• Source text
* Begin *
As for the power of SMRR, nothing illustrated it more than the victory of newcomer Himmelrich in 2014. Himmelrich defied conventional wisdom and showed that a first-time candidate could win—with the SMRR endorsement. But beyond Himmelrich’s victory, there was also the fact that Jennifer Kennedy, who ran little of a campaign other than by way of her SMRR endorsement, and who had no other significant organizational endorsements, finished a strong sixth.

The SMRR brand is by far the strongest in Santa Monica, but it’s especially important for anyone running as an anti-development candidate. Since SMRR ran its first candidates 35 years ago no candidate running as an anti-development candidate has won election to the Santa Monica City Council without SMRR’s endorsement. (Funny how anti-development organizations and activists rail against SMRR’s control over local politics when they wouldn’t have any power but for that control—but that’s another story.)

The most reasonable explanation for the 2014 results is the most obvious one. “Follow the SMRR endorsements.” In all previous elections going back more than 30 years SMRR has endorsed candidates from both its anti-development and progressive, housing-and-services factions. In 2014, the anti-development victory, winning two out of three seats, happened because for the first time SMRR endorsed only anti-development candidates.

It wasn’t easy for SMRR to get there. Readers will recall that the original SMRR slate left an open slot, which the SMRR Steering Committee filled in a special meeting less than six weeks before the election with its endorsement of Himmelrich.

Why did SMRR go 100% anti-development in 2014? I’ll get into that question in my next post.

Thanks for reading. It’s good to be back. Happy New Year.

Why I’m running for City Council: Four Pillars of Progressive Government

I’m pleased to announce that I’m running for a seat on the Santa Monica City Council.

I’m making the announcement today, July 9, because this afternoon UNITE HERE Local 11, the union that fights for the rights of hotel and other service workers in Santa Monica, began its endorsement process for the November election, and I threw my hat in their ring. As a supporter of the union’s organizing efforts since the ’90s, I am seeking the endorsement of the local’s hardworking members.

It’s fitting that I am making my announcement to run on the day that Local 11 begins its endorsement process. I base my politics on the classic four pillars of progressive policies: Jobs, Housing, Education, and the Environment. When it comes to jobs, Local 11, along with its community supporters, has been at the forefront of the fight to bring Santa Monica’s service workers into the middle class. (It’s exciting to see that a movement, for a living wage, that had its start almost 20 years in Santa Monica and a few other places, is now sweeping the nation.)
* End *
• Written exercise 1
In the records, swap "Screen dimensions" for "Image size" in the lines from the one holding "Given: Open the AI 写作 tool" through the one holding "tap(1424, 266)", inclusive, and change nothing else. Give back only those lines, without the pictures.

• Recorded data
* Begin *
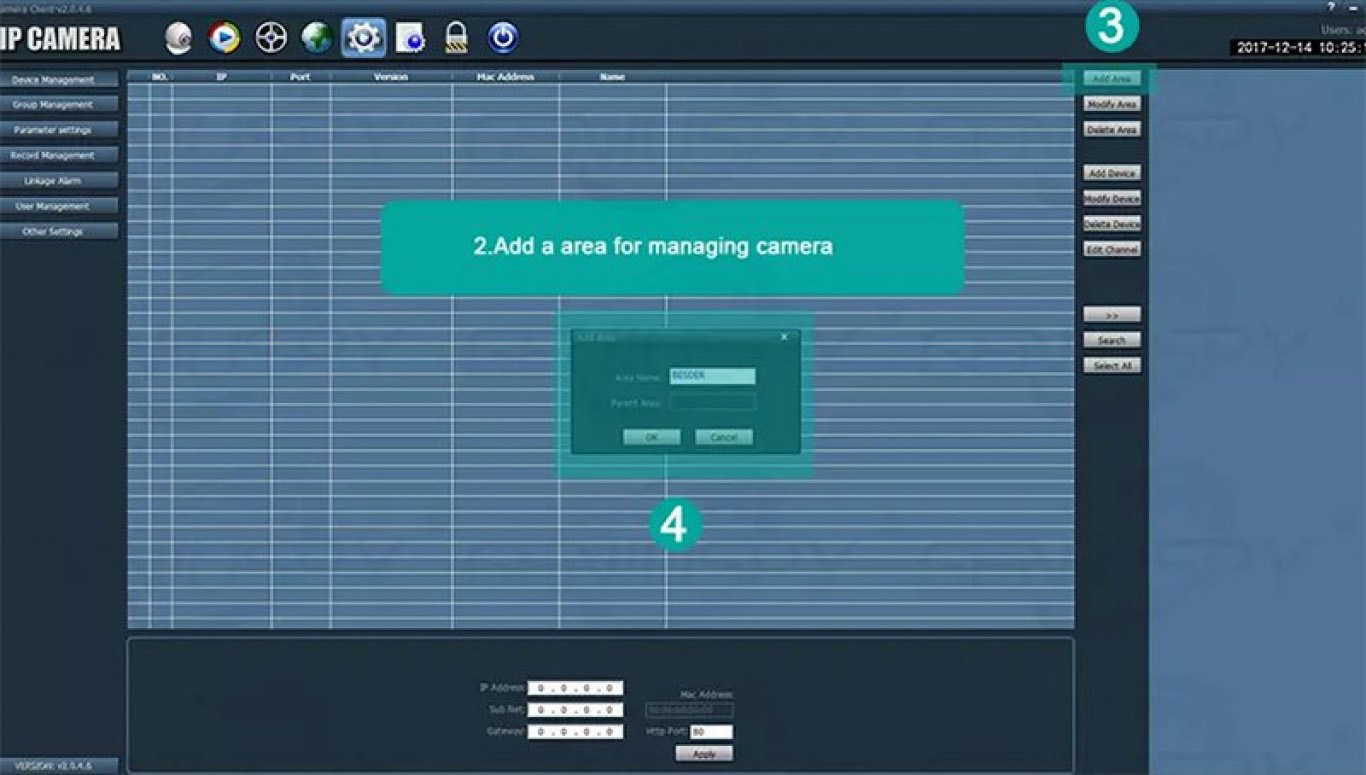1366x775 pixels.
Task: Open the document log icon
Action: [x=410, y=38]
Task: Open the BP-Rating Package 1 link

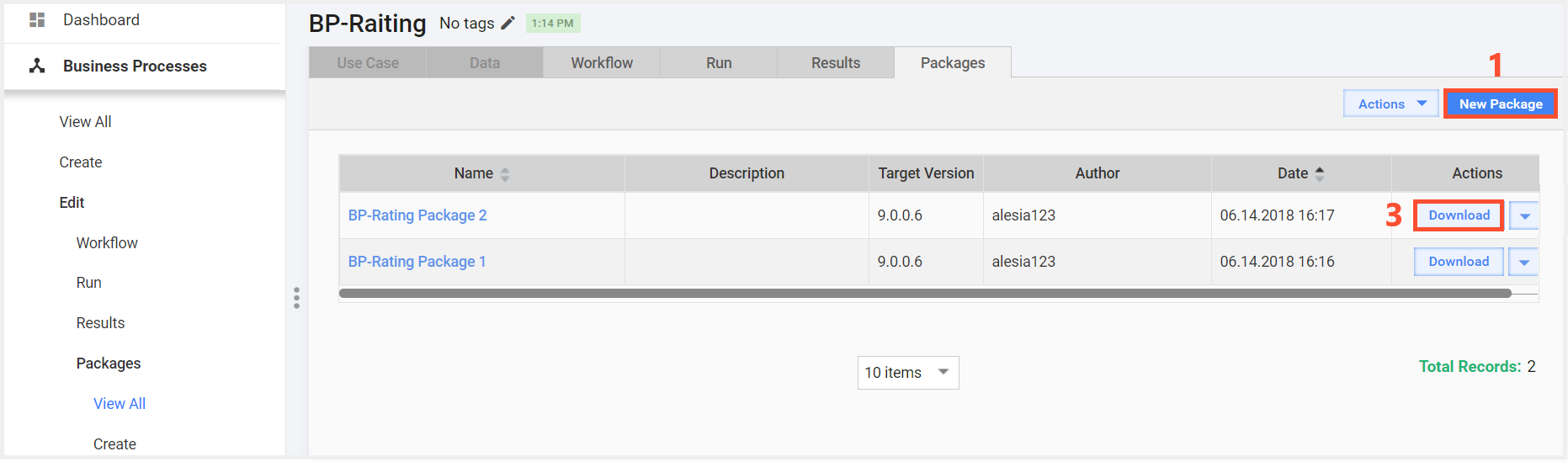Action: (417, 262)
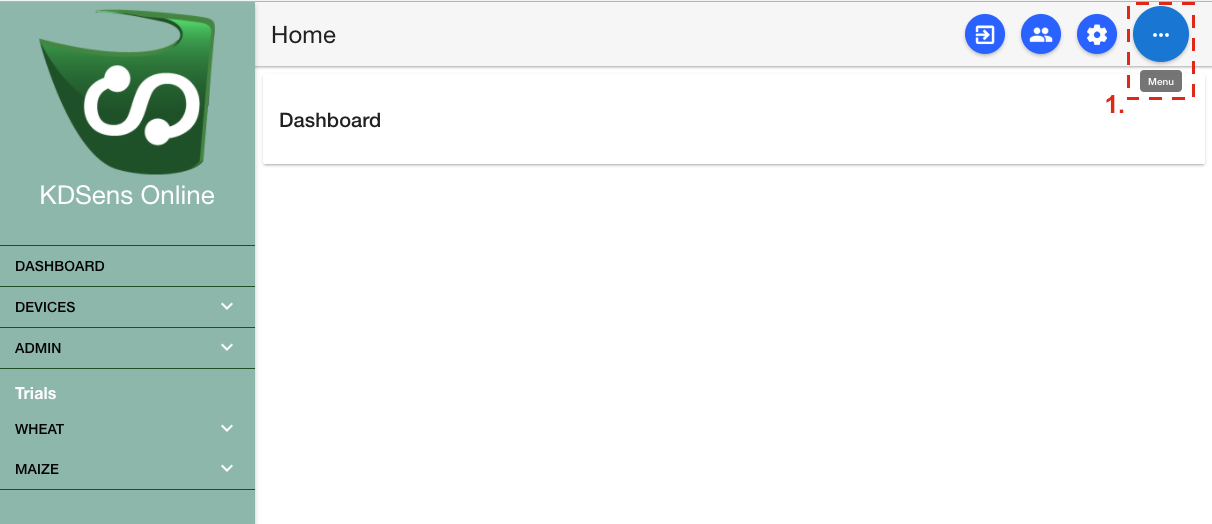1212x524 pixels.
Task: Expand the ADMIN chevron
Action: point(227,348)
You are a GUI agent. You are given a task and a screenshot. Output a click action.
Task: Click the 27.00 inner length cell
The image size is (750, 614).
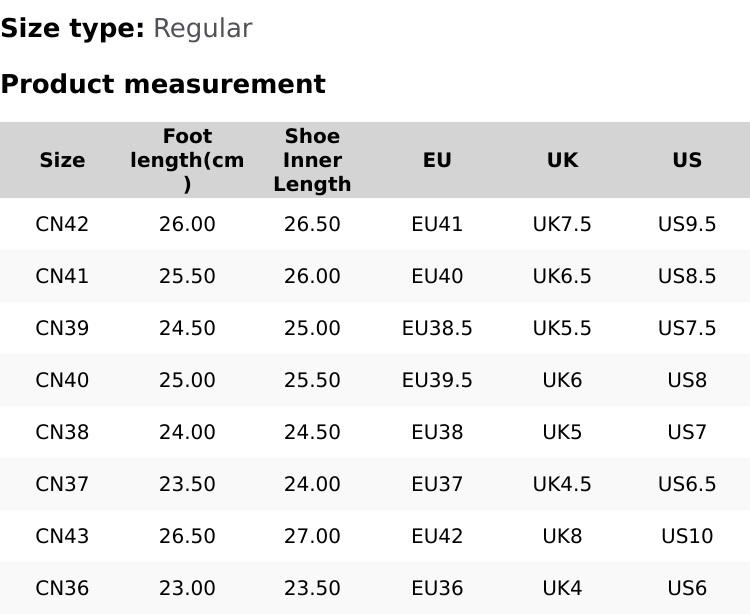pyautogui.click(x=312, y=536)
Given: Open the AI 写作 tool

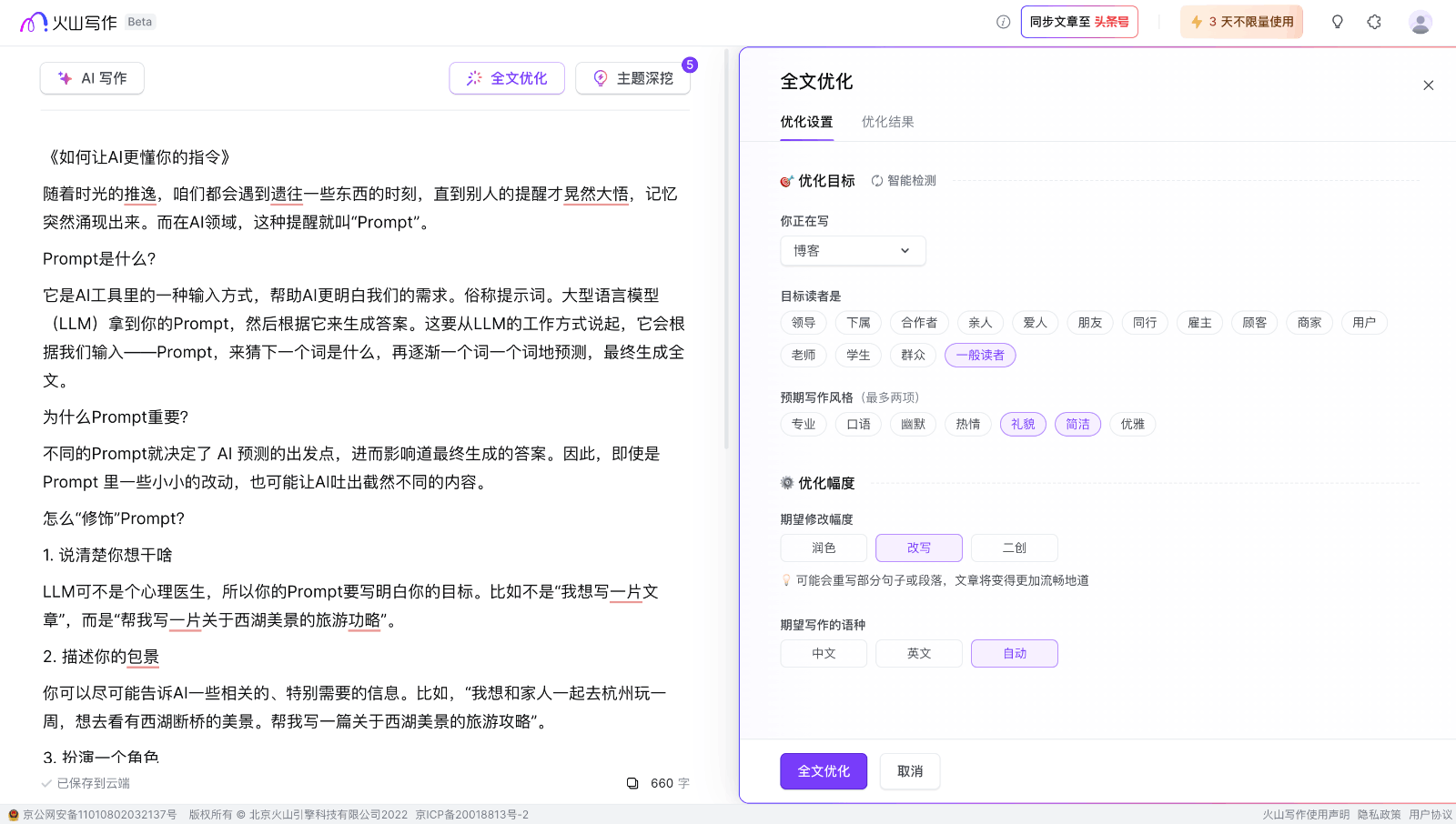Looking at the screenshot, I should (92, 78).
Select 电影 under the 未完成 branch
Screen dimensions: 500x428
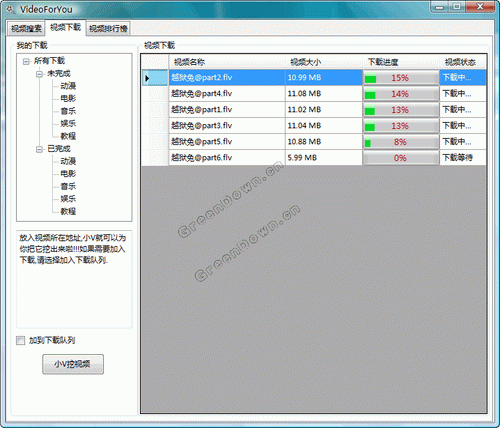(68, 98)
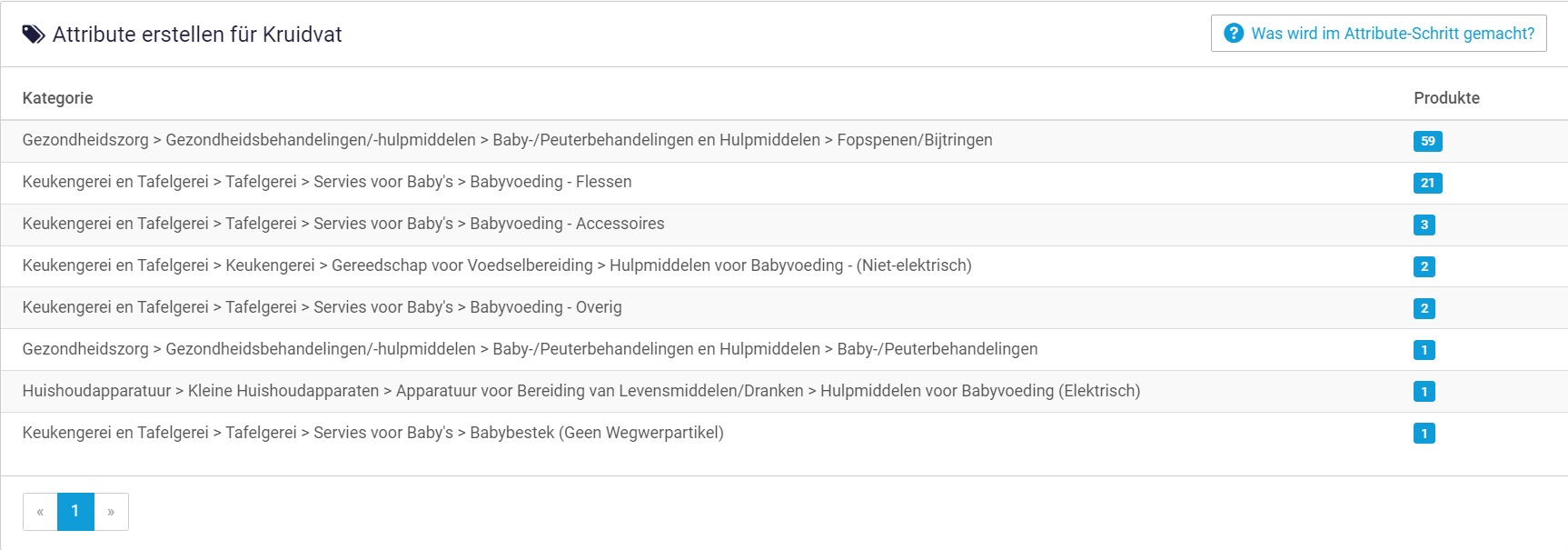Click badge for Hulpmiddelen voor Babyvoeding Niet-elektrisch
This screenshot has width=1568, height=550.
tap(1424, 266)
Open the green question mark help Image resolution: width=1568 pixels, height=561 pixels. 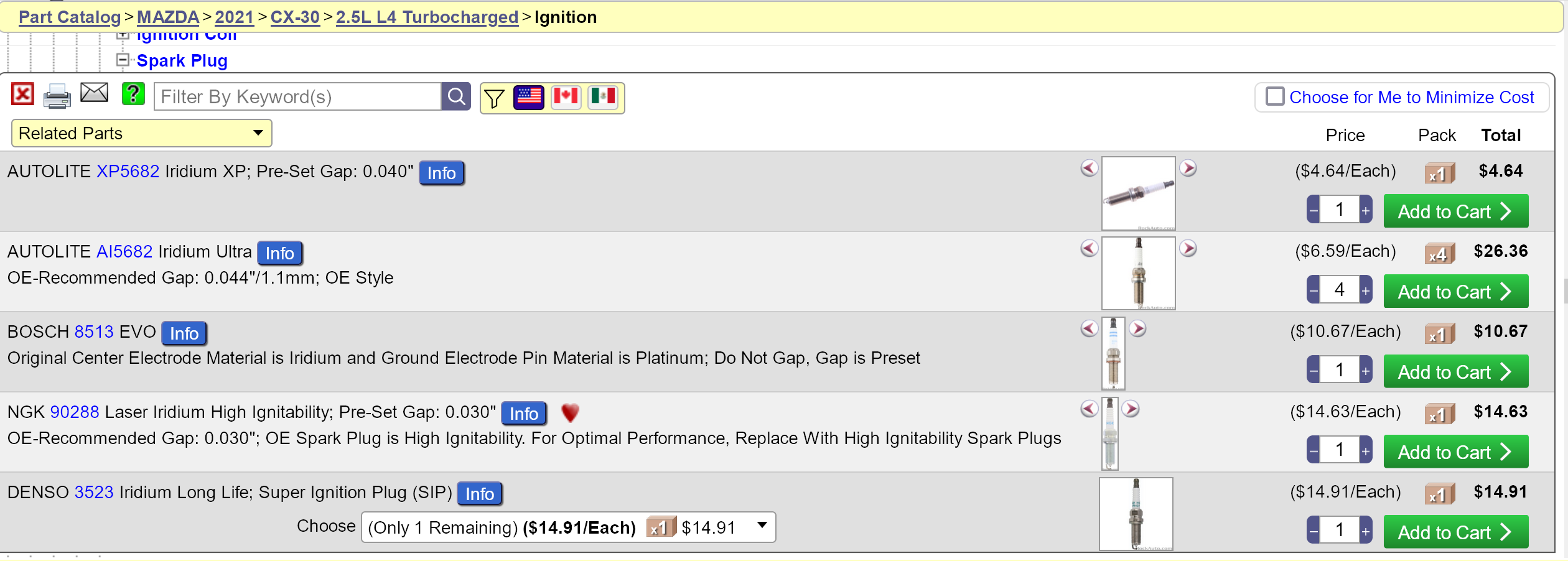[x=133, y=95]
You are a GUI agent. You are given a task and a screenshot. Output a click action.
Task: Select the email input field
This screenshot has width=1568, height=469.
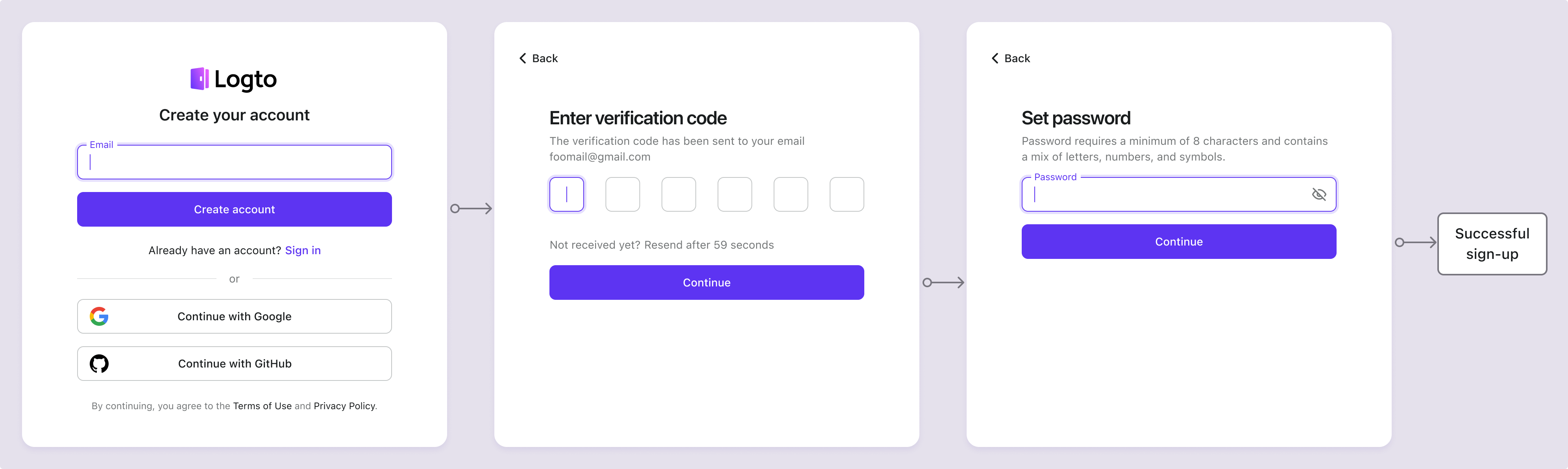tap(234, 162)
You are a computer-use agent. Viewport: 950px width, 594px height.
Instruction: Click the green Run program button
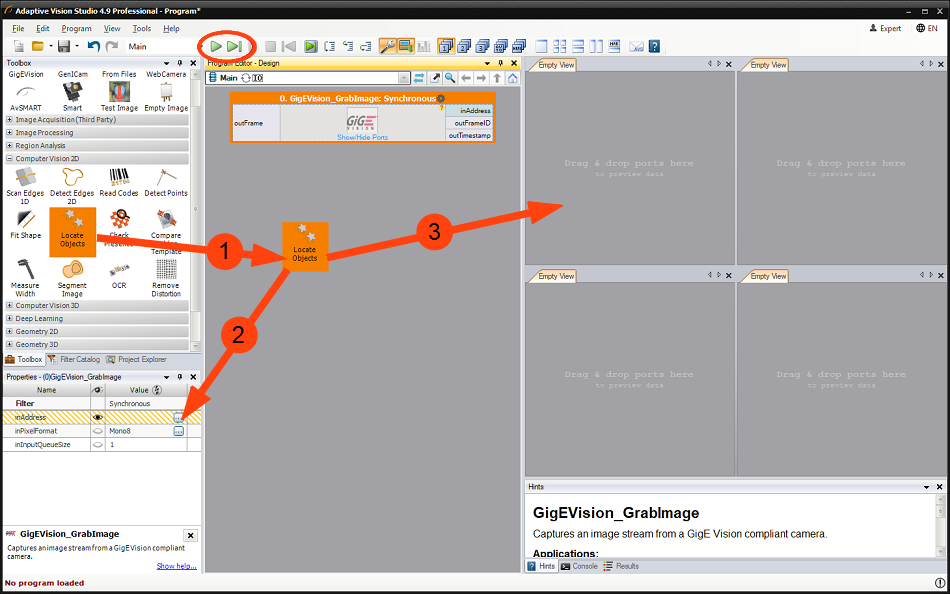click(216, 46)
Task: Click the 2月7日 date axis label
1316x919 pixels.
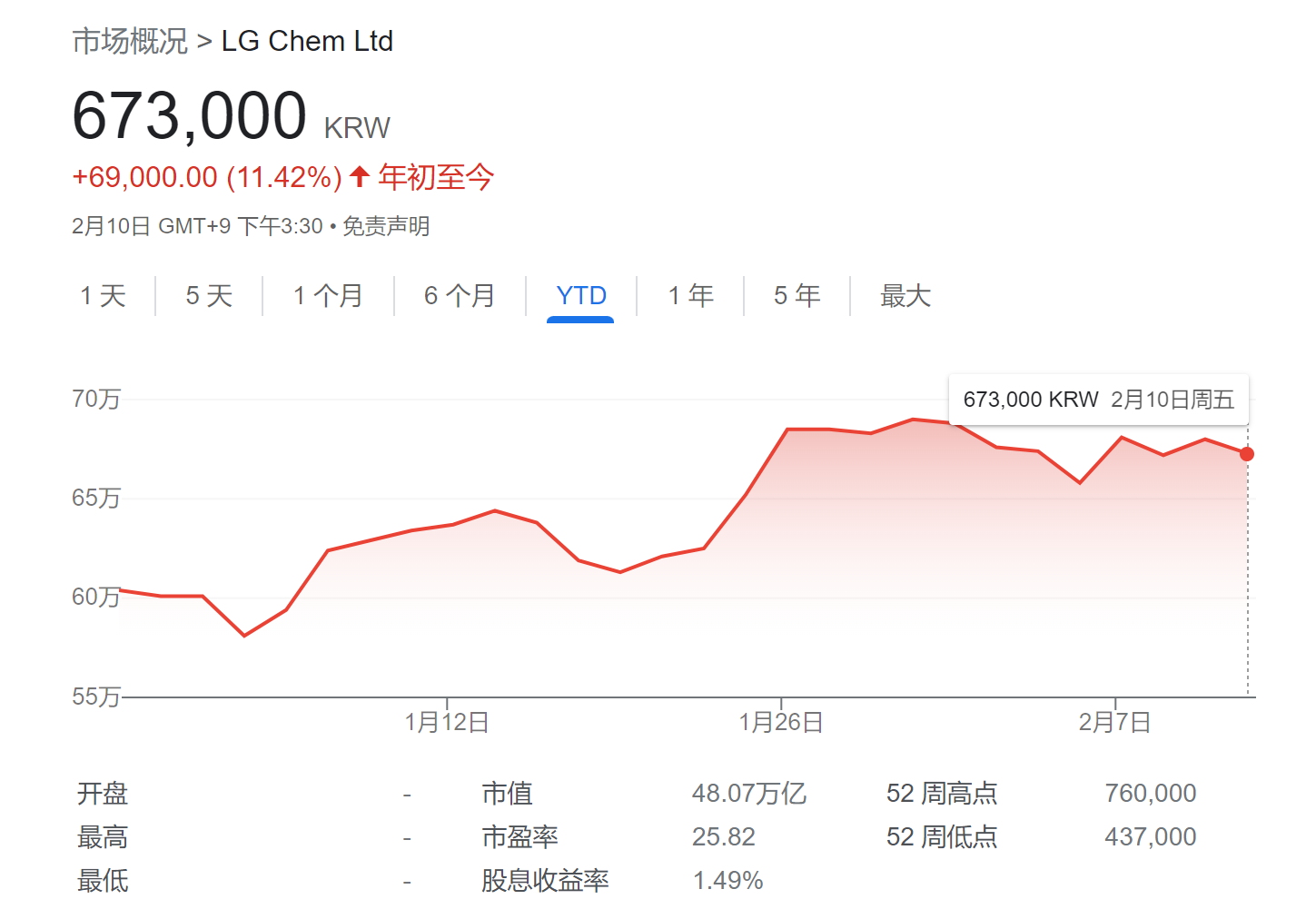Action: click(1114, 722)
* End *
• Written exercise 2
Using the Santa Monica council text, answer:
(a) In what year did Himmelrich win?
(b) On what date did the writer announce running for City Council?
(c) What are the four pillars of progressive policies the writer names?

• Task solution 1
Given: Open the AI 写作 tool

Looking at the screenshot, I should (92, 78).
Select 电影 under the 未完成 branch
Image size: 500x428
(68, 98)
Click badge for Hulpmiddelen voor Babyvoeding Niet-elektrisch
This screenshot has width=1568, height=550.
tap(1424, 266)

• Task solution 2
(a) 2014
(b) July 9
(c) Jobs, Housing, Education, and the Environment